Each line in the entries that has the word "named" has to be copied.

|---|

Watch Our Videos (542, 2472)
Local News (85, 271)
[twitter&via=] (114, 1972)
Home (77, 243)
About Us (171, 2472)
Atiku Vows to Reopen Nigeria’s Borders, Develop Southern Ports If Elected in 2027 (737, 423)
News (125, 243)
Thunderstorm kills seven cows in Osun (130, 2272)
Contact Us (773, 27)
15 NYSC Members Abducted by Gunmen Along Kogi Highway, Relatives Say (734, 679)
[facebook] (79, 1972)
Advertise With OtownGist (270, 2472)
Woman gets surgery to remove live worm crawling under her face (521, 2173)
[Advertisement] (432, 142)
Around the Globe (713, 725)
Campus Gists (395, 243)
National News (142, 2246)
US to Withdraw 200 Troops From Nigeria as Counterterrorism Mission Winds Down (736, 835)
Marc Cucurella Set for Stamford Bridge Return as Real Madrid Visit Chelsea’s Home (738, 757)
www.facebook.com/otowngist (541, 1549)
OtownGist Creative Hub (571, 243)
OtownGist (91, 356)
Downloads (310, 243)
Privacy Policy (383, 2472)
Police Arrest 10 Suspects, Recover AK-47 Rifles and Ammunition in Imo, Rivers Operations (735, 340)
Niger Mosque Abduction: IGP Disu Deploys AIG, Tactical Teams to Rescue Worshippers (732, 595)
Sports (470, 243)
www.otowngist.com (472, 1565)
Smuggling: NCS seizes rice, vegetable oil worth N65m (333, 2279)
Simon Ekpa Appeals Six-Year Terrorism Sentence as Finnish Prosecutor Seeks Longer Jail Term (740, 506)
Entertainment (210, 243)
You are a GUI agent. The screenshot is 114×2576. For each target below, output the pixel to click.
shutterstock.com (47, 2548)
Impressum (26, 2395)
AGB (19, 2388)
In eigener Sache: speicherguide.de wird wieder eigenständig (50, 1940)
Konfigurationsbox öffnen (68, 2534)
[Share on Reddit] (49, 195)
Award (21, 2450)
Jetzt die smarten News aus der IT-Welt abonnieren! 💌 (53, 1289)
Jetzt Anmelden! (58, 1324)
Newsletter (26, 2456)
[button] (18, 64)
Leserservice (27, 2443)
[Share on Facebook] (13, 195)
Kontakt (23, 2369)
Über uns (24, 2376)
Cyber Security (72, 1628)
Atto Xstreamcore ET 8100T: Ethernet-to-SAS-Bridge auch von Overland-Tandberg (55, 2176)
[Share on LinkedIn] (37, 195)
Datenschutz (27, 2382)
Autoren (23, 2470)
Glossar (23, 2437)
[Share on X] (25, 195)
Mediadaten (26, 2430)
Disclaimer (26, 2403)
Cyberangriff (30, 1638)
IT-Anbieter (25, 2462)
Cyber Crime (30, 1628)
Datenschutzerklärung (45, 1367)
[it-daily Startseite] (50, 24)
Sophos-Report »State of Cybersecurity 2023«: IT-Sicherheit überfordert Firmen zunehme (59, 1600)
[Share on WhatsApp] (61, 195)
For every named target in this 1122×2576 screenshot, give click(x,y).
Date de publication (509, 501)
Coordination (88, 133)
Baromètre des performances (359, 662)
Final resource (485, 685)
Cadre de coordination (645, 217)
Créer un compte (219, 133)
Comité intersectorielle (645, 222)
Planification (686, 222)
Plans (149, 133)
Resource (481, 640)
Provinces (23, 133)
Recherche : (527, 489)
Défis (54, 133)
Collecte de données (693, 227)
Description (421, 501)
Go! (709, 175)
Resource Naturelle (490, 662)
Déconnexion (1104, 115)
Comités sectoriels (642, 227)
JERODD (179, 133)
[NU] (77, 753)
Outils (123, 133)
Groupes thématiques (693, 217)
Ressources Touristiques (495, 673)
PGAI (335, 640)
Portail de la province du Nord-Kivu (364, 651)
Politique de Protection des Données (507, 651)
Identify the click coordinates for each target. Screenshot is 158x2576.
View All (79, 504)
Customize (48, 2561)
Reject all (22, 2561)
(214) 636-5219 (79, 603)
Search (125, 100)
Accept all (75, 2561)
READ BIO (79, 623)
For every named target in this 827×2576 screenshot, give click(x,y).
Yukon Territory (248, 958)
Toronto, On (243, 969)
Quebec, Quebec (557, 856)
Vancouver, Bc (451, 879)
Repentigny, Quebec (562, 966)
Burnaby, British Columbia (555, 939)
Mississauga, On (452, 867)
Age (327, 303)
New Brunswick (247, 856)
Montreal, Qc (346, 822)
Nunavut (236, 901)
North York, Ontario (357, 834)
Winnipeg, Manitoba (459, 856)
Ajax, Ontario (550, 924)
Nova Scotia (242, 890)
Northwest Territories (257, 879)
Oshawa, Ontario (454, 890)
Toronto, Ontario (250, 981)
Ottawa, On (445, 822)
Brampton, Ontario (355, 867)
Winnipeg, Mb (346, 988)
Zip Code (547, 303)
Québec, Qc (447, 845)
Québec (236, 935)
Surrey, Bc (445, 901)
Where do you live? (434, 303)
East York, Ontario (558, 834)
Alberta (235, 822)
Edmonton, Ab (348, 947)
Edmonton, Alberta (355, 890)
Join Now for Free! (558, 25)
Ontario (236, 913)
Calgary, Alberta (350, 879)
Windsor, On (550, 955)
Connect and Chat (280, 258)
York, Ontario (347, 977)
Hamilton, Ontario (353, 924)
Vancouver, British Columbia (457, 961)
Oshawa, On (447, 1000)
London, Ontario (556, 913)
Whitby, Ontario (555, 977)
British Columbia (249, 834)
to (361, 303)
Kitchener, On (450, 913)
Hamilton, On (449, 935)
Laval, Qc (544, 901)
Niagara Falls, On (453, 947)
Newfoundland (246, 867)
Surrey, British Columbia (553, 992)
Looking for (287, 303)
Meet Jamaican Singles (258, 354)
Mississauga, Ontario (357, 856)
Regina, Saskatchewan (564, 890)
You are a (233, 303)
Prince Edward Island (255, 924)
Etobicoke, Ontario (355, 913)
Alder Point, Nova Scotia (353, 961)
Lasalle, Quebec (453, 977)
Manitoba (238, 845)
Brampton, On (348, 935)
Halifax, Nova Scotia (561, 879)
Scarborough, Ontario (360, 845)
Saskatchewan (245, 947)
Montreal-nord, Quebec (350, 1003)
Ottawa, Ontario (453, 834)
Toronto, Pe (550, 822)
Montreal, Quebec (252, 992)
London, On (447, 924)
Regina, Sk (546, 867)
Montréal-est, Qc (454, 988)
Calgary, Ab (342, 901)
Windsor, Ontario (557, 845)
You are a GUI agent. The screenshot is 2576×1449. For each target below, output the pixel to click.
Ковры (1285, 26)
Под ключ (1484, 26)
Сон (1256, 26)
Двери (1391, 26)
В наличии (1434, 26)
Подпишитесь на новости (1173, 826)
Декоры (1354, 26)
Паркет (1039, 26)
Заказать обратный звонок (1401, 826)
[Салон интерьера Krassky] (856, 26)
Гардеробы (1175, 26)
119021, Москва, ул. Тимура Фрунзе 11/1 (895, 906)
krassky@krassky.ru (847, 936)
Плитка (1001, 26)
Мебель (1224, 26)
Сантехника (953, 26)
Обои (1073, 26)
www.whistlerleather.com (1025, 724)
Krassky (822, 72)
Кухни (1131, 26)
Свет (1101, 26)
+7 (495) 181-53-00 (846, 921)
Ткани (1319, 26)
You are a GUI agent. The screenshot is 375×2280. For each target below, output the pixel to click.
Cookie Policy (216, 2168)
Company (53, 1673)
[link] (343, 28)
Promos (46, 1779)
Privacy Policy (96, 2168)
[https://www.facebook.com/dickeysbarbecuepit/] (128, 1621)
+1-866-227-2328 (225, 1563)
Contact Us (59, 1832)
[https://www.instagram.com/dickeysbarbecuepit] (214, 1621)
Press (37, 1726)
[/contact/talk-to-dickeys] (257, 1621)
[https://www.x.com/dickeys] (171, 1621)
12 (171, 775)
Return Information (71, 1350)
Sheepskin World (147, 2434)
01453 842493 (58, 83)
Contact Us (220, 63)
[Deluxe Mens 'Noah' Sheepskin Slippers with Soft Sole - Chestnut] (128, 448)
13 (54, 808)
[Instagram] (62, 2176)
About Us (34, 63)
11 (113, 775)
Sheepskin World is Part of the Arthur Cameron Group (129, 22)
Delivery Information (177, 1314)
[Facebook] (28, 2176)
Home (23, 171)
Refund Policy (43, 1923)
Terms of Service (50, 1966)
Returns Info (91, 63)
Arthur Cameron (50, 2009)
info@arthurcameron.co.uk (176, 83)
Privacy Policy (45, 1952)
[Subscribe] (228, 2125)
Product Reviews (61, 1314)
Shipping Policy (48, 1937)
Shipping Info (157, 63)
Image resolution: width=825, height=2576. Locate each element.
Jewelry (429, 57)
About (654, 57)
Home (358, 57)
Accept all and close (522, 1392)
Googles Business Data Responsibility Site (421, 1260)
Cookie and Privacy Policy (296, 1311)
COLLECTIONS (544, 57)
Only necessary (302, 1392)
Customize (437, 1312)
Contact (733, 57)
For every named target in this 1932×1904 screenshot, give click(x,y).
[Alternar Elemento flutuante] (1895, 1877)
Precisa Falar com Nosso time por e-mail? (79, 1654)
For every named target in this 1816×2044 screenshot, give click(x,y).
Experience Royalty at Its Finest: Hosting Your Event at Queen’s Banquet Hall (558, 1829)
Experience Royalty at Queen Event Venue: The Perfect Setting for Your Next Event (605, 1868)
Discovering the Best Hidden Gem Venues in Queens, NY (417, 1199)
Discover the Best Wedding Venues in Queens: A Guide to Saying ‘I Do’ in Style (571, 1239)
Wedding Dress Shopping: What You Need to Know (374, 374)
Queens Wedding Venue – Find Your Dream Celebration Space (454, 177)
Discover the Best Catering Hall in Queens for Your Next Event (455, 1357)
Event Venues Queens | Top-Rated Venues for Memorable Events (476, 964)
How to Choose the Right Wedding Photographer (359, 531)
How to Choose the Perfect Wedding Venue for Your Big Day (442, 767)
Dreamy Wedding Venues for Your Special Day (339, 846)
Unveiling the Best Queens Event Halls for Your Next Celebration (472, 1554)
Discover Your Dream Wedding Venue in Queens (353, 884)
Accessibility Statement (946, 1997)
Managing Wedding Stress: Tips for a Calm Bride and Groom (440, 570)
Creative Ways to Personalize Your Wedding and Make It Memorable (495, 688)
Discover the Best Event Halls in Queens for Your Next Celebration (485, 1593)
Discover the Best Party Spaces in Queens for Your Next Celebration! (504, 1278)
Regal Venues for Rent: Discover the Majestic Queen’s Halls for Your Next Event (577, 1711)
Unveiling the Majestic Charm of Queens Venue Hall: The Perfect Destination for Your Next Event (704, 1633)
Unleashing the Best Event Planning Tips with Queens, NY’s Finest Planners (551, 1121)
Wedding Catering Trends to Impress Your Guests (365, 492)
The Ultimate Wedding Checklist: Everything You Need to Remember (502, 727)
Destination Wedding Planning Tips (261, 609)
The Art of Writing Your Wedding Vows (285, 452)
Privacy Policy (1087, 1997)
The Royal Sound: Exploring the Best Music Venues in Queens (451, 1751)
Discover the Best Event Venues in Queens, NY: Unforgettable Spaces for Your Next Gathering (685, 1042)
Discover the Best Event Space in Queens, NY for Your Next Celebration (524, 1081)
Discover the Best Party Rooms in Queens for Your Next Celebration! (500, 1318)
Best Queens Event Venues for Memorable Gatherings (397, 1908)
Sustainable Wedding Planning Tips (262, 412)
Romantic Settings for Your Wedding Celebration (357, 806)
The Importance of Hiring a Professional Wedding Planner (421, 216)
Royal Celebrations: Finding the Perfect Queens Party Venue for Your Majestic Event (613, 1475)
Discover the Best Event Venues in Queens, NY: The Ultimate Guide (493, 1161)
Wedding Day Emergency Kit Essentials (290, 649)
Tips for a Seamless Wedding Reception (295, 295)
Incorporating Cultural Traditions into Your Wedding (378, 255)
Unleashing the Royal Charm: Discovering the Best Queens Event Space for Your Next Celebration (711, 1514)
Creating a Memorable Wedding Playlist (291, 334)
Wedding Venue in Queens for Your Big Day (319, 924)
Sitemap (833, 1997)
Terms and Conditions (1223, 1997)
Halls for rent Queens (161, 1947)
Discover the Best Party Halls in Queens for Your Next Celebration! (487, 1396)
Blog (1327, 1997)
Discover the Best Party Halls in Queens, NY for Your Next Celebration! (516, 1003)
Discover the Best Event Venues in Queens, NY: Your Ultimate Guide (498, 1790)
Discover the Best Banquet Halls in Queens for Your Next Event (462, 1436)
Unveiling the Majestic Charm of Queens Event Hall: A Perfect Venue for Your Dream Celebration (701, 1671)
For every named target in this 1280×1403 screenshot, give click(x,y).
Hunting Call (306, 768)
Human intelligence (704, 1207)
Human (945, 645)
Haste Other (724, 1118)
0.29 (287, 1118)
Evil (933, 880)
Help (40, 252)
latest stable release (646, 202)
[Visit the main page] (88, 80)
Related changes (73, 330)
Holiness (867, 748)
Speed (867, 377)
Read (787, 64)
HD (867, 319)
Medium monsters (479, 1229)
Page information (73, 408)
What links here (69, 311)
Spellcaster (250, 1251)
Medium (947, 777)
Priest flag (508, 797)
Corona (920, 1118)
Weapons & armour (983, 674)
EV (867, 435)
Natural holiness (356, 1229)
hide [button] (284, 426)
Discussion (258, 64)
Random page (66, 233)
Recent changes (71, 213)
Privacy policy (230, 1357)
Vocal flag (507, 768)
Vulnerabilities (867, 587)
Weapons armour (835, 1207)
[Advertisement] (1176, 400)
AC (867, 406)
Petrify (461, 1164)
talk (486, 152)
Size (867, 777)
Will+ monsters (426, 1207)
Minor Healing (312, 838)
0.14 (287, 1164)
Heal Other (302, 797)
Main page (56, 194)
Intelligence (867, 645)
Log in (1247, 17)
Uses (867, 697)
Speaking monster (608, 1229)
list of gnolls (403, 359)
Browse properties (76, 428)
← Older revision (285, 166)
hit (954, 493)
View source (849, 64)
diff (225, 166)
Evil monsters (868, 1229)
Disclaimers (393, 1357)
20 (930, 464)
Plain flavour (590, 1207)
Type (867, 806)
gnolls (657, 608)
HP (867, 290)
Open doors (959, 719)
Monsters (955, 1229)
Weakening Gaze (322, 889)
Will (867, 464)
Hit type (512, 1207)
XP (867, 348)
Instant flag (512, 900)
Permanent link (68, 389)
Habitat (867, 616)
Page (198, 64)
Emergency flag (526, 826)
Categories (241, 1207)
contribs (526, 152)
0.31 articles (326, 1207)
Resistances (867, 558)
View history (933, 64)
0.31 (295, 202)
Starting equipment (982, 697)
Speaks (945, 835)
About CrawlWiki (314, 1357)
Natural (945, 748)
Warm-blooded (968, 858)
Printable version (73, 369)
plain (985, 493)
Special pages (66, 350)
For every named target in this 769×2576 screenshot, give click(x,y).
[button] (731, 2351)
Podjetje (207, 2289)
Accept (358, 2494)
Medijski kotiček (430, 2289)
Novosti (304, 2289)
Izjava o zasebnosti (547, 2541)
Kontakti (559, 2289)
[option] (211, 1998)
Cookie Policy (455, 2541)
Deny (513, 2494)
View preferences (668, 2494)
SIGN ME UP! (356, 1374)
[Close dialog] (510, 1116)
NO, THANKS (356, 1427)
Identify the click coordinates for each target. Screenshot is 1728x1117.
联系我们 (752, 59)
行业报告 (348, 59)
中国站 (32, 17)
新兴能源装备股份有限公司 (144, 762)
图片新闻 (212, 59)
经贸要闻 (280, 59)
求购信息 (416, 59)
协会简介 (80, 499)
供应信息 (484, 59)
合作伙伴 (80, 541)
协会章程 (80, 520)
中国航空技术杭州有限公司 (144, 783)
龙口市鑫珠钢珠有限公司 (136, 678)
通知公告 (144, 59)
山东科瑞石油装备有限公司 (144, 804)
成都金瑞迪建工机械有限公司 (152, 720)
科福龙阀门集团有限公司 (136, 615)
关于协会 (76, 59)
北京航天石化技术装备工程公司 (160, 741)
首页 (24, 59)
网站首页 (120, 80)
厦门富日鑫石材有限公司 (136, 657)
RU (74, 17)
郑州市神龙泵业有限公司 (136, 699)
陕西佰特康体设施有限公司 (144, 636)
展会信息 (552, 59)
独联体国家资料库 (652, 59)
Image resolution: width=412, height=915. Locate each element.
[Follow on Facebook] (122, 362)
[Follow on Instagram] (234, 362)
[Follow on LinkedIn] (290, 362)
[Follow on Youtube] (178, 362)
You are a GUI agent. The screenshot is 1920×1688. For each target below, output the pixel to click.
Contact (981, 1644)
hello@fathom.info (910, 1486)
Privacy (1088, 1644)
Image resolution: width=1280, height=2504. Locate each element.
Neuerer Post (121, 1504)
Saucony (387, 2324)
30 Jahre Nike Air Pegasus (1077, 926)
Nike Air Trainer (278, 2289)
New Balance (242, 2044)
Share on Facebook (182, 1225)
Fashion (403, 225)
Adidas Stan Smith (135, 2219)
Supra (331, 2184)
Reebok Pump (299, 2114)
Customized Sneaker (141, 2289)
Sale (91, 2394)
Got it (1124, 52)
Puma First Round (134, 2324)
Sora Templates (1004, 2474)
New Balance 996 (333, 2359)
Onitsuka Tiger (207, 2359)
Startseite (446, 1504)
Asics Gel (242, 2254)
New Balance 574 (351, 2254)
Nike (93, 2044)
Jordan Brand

|---|

### Task response
For every named target in this 1122×2576 screenshot, give click(x,y).
For every named target in this 827×2576 screenshot, give click(x,y).
For every named target in this 1932×1904 screenshot, give click(x,y).
For every named target in this 1816×2044 screenshot, give click(x,y).
For every named target in this 1280×1403 screenshot, give click(x,y).
For every named target in this 769×2576 screenshot, give click(x,y).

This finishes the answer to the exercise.